Trying to leave the house with children - what  a saga!

Have you got kids? Have you ever tried leaving the house with them?  Every parent out there will know exactly what I am talking about when I say that this has to be one of the most painstaking tasks you will have to endure with your children. Yes, this is the one that will test your mental strength and stamina to the max.

You may have run marathons in the past. You might have completed triathlons. You might even have climbed the odd mountain or two, achieving levels of such physical strength and endurance that only an Olympian could match. 

But let me ask you this – have you ever tried getting a four year old to put her shoes on?

The Decision Has Been Made

Ok so you have made the monumental decision that you and your family are going out because (a) you have had enough of sitting inside the house and (b) a change of scenery would be good. You’re still having internal doubts though (“Oh will we just not bother??”) but you are going to stick with the decision you have made. Deep breathing ensues.

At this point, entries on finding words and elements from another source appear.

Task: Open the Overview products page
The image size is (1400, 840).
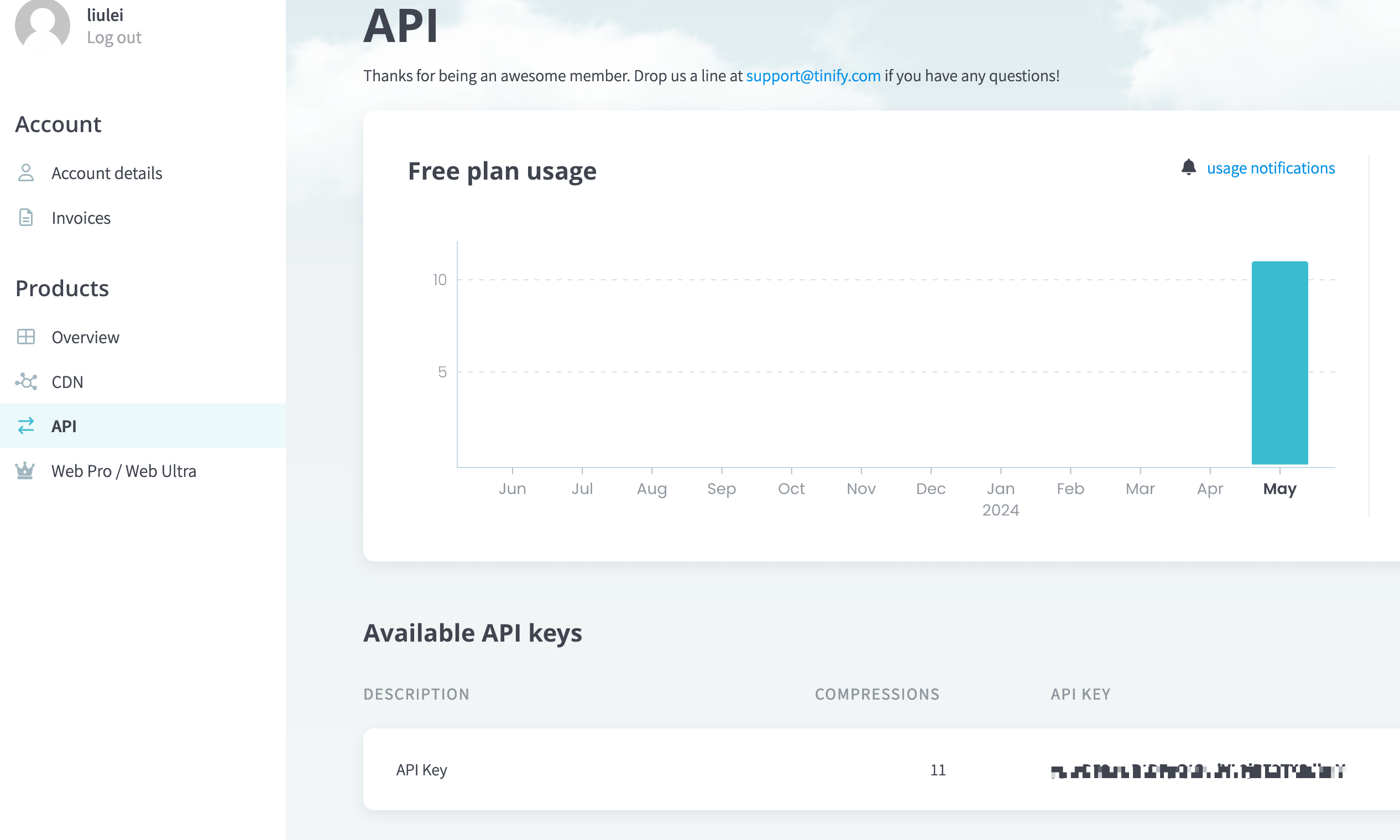Action: [86, 337]
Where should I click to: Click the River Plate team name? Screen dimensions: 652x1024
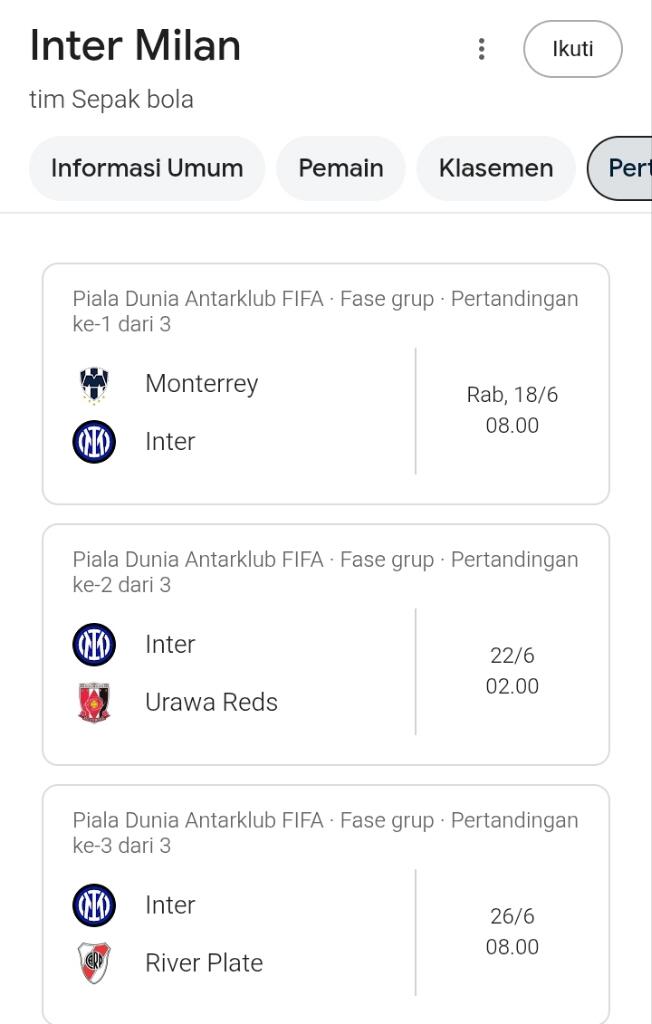[204, 963]
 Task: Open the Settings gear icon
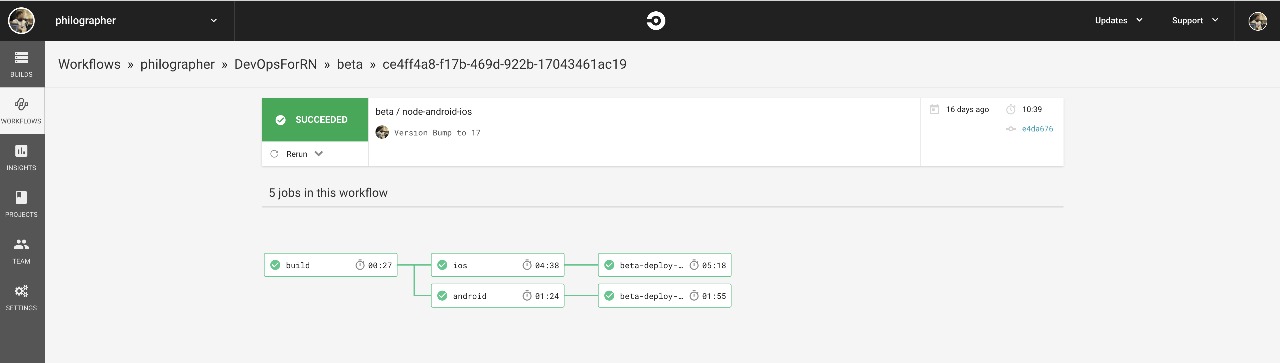pos(21,297)
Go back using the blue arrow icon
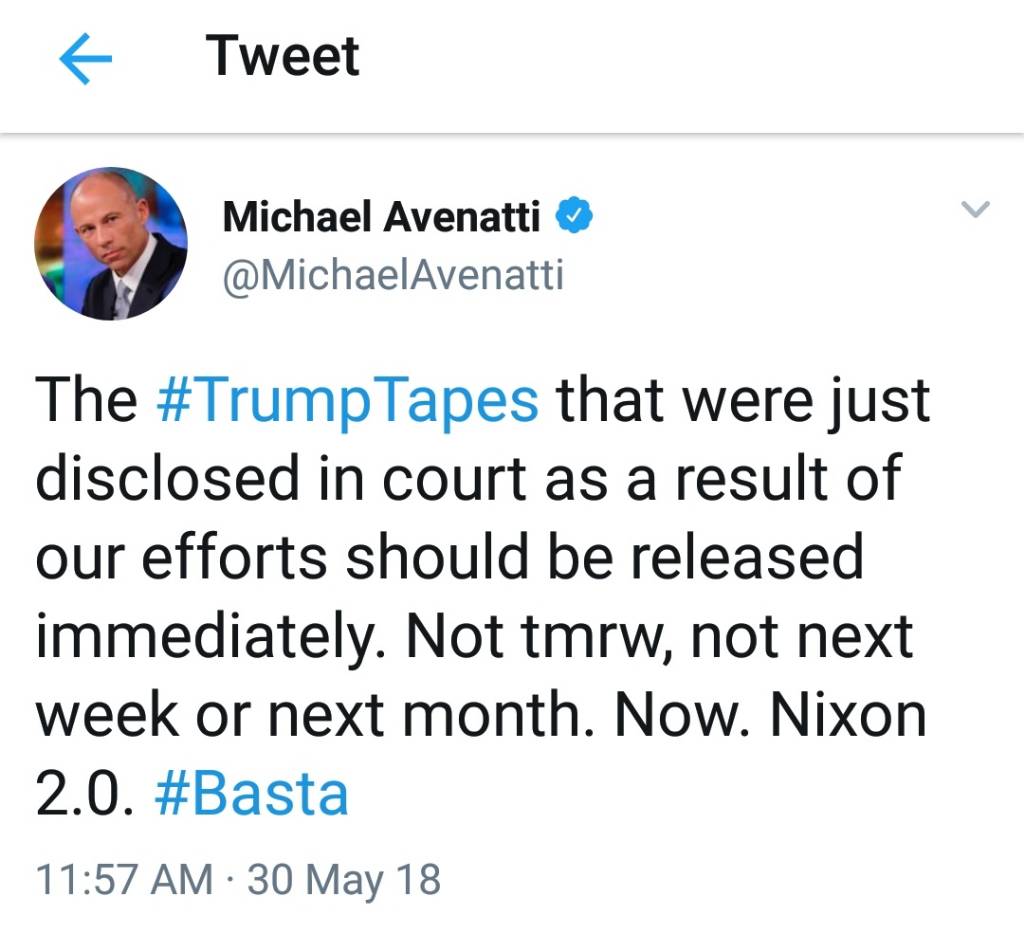Screen dimensions: 1024x933 point(86,59)
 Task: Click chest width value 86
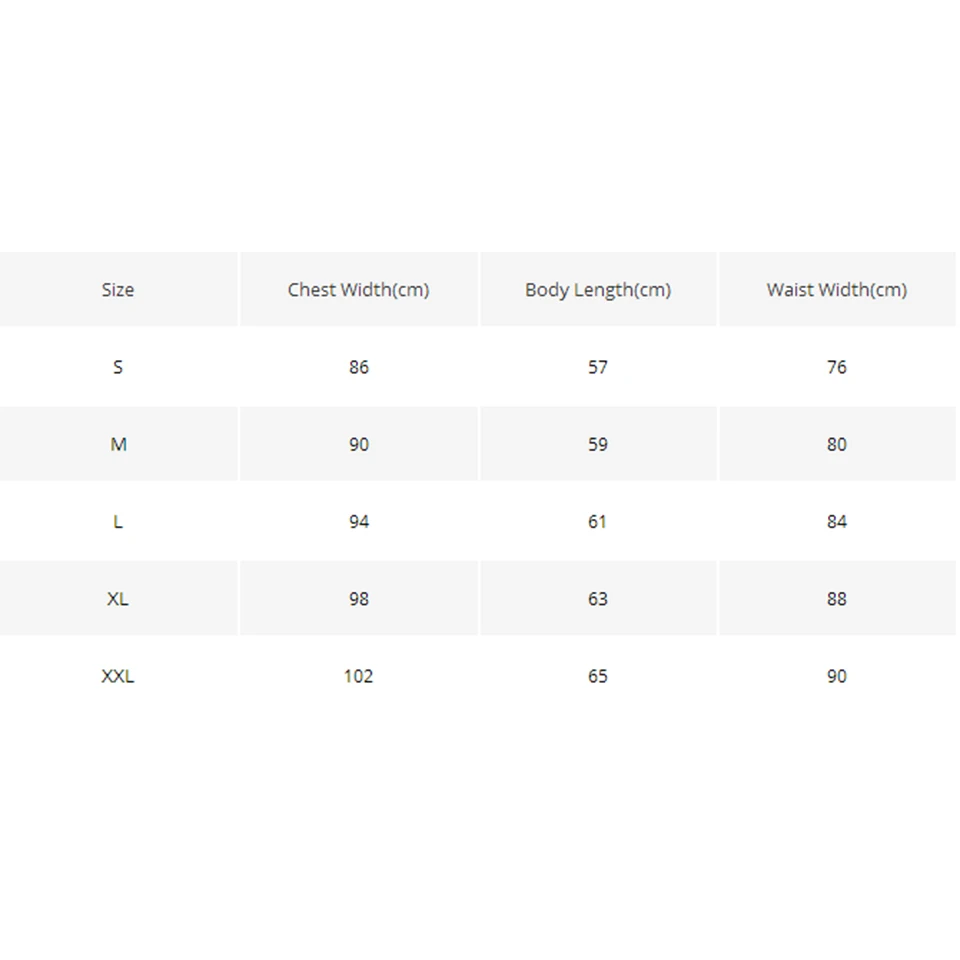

That’s fine, you need to take deep breaths, after all you have just made a valiant decision in your life as a parent. The mental checklist begins.

The Checklist

Ok so what needs to be done? At this point the amount of children you have to get ready will determine the level of difficulty in the task ahead. In our case at the moment, it is pretty wild. We have a 6 year old, an almost 4 year old and eight month old twins. Need I say more?

So you start with the 6 and almost 4 year old and instruct them that we are going out so they need to get shoes and socks on and go to the toilet (this is crucial, the last thing you want is for one of them to turn to you ten minutes after leaving and tell you they need to go). You will now repeat these instructions to them about twenty times as they run around laughing and waving Barbie dolls in the air whilst you are trying to get the babies ready.

The main thing you have to remember with the babies is to change their nappies before leaving and make sure to pack that ever-important changing bag full of spare nappies, bottles (unless you’re breastfeeding), clothes and vests in case they decide to do one of those massive poos that go all up their front and back, which is often an inevitability when you take them on an outing.

So you have the changing bag packed, the babies are fed, dressed, nappies are changed and ready to go. At this stage your husband/partner is outside taking stuff out of the boot to make room for all the children whilst muttering under his breath and wrestling with car seats to make sure they are all strapped in safely.

You are now desperately pleading with the 6 and almost 4 year old to pleeease  put their shoes on and trying hard not to break down in tears out of pure frustration. But it’s ok because you’re nearly there. The back door is locked, all the windows are shut (I've checked) and everyone has a pair of shoes on their feet. They may not be on the right feet but who cares, we’re ready to go! Hurray!!

Everyone bungles into the car, seat belts are fastened, all set and ready to go when my husband turns to me and says “Actually can you hang on a minute, I need to go to the toilet…”

Was It Worth It?

It might be one of the most stressful things you go through as a parent, but overall yes it is worth it. As tempted as I am to stay in at times, it is always better to get out of the house, even if it's just for a walk and once we're out we always have a good time. They are actually nice people my little family. And despite the blood, sweat and tears that it takes to get us all out together, I really love spending time with them!

What Is The Moral Of The Story?

For me the moral of the story is do it. Try your best to ignore those inner doubts because once you do get over that giant hurdle that is getting everyone ready to leave, the end result is always worth it. It’s good to get out of the house, a change of scenery is always refreshing and spending time together is good for everyone. You might feel like you’ve aged ten years in the process but I guarantee you will not regret it.

 

My name is Tracey Carr and four years ago I stopped working to become a stay-at-home mum to my two little girls, something which has been a rollercoaster ride to say the least. My blog is a quest to try and re-discover myself as I journey through motherhood and to hopefully help redefine the whole concept of what we know a ‘housewife’ to be.